__What to do__
Going through the listing below, work out how many lines include "Date" and give that number by itself.

__Provided data__

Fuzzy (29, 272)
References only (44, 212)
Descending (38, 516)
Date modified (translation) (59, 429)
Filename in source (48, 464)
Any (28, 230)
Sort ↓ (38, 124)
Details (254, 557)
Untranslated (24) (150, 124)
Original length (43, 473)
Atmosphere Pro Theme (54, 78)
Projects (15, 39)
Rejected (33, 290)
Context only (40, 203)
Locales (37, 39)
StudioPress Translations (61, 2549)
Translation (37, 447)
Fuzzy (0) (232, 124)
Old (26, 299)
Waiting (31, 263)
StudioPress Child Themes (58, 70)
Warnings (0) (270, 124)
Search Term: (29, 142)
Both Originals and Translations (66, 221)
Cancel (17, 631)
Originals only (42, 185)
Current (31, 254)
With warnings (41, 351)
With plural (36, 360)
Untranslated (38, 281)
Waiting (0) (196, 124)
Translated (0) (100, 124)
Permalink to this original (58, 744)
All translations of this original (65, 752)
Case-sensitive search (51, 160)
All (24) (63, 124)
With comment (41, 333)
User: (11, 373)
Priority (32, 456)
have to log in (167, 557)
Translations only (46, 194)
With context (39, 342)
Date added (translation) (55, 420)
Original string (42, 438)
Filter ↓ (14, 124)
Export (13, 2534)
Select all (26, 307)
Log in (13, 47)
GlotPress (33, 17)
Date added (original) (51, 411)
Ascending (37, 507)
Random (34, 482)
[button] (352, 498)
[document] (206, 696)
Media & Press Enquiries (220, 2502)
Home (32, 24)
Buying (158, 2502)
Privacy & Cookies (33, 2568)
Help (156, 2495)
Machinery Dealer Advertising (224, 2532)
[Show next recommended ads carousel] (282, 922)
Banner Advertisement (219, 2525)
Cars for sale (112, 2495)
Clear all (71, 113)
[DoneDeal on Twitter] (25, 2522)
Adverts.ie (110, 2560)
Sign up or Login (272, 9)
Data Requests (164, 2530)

__Written solution__
3